The Effective Horizon Explains Deep RL Performance in Stochastic Environments

Authors: Cassidy Laidlaw, Banghua Zhu, Stuart Russell, Anca Dragan

ICLR 2024 | Conference PDF | Archive PDF | Plain Text | LLM Run Details

Reproducibility Variable Result LLM Response
Research Type Experimental Empirically, we also find that SQIRL performance strongly correlates with PPO and DQN performance in a variety of stochastic environments, supporting that our theoretical analysis is predictive of practical performance.
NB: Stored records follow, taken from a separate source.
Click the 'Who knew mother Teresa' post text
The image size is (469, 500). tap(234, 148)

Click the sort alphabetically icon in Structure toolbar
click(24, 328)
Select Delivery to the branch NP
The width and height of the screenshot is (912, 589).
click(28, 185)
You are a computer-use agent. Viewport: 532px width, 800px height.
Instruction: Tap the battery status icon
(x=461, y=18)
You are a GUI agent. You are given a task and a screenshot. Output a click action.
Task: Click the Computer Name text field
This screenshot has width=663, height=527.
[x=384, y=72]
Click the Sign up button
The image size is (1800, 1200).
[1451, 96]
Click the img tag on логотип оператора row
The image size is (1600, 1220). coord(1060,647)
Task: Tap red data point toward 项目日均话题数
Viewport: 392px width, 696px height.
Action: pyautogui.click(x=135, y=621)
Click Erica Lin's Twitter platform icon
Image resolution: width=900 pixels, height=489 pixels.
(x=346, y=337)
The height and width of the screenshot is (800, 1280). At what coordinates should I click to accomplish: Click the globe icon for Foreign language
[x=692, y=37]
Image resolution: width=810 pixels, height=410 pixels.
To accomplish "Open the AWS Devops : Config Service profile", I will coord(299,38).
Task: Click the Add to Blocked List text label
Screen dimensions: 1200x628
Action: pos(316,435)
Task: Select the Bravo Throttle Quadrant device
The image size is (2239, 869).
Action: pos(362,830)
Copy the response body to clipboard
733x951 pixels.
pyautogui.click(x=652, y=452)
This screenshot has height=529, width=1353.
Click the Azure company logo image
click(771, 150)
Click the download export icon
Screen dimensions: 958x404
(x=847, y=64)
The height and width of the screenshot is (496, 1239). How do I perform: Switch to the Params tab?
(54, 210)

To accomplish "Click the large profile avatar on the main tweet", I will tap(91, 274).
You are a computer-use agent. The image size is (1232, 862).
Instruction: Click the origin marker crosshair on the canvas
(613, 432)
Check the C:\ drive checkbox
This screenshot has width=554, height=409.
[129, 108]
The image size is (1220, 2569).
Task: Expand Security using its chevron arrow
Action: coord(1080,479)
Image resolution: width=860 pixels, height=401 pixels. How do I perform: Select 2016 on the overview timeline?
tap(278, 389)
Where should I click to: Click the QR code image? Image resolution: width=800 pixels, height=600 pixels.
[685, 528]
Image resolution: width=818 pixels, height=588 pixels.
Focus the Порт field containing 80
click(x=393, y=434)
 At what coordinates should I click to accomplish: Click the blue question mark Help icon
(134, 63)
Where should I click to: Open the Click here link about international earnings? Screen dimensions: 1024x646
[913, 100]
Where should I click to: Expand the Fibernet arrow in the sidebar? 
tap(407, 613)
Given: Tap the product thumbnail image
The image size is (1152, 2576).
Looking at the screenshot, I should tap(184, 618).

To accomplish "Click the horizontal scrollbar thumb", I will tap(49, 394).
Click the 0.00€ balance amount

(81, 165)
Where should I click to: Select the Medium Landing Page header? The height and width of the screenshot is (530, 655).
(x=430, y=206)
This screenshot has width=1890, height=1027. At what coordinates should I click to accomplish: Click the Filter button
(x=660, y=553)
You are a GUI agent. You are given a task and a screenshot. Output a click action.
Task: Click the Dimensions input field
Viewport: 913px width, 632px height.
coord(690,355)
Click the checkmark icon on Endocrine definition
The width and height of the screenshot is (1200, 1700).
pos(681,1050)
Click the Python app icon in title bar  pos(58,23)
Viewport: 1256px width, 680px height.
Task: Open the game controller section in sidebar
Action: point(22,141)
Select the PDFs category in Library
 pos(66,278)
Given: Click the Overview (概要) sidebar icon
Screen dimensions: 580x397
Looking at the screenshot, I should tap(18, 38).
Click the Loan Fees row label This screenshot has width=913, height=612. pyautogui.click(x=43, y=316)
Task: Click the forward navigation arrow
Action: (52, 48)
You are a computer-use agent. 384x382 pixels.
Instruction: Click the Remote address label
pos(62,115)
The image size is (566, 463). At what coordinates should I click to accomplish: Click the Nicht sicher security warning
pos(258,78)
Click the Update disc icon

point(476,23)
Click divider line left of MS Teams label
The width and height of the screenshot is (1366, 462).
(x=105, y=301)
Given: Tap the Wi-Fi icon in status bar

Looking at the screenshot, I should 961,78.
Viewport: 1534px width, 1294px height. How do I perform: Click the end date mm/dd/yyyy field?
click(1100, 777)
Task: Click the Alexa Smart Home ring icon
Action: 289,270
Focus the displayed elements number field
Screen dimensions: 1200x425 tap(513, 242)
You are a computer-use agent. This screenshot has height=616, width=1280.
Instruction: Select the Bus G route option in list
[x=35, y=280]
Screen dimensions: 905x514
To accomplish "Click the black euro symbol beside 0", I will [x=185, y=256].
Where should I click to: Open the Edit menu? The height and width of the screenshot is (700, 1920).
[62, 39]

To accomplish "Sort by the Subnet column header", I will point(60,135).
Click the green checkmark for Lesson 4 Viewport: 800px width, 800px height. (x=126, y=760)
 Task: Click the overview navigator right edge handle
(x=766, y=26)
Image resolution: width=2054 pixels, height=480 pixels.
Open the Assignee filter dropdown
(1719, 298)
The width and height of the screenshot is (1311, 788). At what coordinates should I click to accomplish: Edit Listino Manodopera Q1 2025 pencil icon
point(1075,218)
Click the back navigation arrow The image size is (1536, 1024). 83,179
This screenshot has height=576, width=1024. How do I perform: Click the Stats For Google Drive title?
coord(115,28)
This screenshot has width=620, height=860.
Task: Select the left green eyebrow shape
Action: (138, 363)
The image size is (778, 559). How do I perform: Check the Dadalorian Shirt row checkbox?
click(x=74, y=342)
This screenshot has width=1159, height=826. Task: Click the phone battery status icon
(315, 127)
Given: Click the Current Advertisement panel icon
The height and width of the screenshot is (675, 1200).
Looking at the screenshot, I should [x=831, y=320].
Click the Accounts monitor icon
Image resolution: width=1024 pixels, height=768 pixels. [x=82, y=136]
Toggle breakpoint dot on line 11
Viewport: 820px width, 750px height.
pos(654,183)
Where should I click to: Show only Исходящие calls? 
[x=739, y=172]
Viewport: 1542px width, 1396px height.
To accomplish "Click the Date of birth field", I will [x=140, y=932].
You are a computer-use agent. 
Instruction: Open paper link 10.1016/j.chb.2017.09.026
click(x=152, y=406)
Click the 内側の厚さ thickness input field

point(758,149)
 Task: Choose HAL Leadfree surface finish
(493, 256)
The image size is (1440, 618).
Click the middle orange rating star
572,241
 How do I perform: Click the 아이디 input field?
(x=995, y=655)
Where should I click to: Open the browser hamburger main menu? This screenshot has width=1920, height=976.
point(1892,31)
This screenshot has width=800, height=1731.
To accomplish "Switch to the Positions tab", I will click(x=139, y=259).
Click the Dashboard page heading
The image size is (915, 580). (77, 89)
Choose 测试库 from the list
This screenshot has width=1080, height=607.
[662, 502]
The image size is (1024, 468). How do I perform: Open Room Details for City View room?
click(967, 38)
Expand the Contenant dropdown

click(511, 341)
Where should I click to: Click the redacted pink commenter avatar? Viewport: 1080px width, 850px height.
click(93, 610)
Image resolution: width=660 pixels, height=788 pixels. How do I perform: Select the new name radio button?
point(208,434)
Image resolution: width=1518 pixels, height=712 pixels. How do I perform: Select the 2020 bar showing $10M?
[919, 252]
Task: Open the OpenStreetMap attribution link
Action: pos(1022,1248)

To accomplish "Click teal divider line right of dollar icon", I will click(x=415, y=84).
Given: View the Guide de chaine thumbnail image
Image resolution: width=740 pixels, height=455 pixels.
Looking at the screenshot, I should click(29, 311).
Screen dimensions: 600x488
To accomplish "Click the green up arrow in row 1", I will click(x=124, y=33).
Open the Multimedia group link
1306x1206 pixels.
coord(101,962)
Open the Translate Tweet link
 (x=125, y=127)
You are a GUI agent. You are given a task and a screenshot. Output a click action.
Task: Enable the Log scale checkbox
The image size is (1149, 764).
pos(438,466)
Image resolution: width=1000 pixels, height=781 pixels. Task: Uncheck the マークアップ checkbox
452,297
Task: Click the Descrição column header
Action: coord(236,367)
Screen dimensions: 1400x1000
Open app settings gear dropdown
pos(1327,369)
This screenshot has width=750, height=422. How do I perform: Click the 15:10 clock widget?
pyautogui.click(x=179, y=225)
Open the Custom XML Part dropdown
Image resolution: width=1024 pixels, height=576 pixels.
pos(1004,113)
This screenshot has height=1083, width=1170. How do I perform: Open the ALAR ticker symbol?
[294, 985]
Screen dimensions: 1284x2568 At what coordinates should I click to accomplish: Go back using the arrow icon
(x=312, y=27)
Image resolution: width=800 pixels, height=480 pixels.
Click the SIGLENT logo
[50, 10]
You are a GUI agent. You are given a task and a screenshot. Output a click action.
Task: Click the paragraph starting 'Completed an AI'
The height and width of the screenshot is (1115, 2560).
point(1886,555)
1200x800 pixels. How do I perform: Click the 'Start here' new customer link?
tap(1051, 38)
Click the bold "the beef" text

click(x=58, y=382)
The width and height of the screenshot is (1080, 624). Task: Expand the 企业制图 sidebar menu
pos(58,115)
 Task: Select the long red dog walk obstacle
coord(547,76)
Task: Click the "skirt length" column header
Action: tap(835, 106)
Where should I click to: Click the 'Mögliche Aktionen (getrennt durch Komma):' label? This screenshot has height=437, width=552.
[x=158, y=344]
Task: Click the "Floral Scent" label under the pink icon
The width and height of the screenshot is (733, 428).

Our code and data are available at https://github.com/cassidylaidlaw/effective-horizon.
Researcher Affiliation Academia Cassidy Laidlaw Banghua Zhu Stuart Russell Anca Dragan University of California, Berkeley {cassidy laidlaw,banghua,russell,anca}@cs.berkeley.edu
Pseudocode Yes Algorithm 1 The greedy over random policy (GORP) algorithm, used to define the effective horizon in deterministic environments. Algorithm 2 The shallow Q-iteration via reinforcement learning (SQIRL) algorithm.
Open Source Code Yes Our code and data are available at https://github.com/cassidylaidlaw/effective-horizon.
Open Datasets Yes We evaluate the algorithms in sticky-action versions of the BRIDGE environments from Laidlaw et al. (2023).
Dataset Splits No The paper states: 'During training, we evaluate the latest policy every 10,000 training timesteps for 100 episodes.' This describes an evaluation strategy during training but does not specify a train/validation/test dataset split in terms of fixed percentages or sample counts for data partitioning.
Hardware Specification No The paper mentions using 'deep neural networks' and 'convolutional neural nets' for the implementation, but does not specify any particular hardware like GPU models, CPU types, or memory sizes used for running the experiments.
Software Dependencies No We use the Stable-Baselines3 implementations of PPO and DQN (Raffin et al., 2021). The paper names a software package but does not provide specific version numbers for it or other libraries.
Experiment Setup Yes We use the following hyperparameters for PPO: (Table 4), We use the following hyperparameters for DQN: (Table 5), We use the following hyperparameters for SQIRL: (Table 6).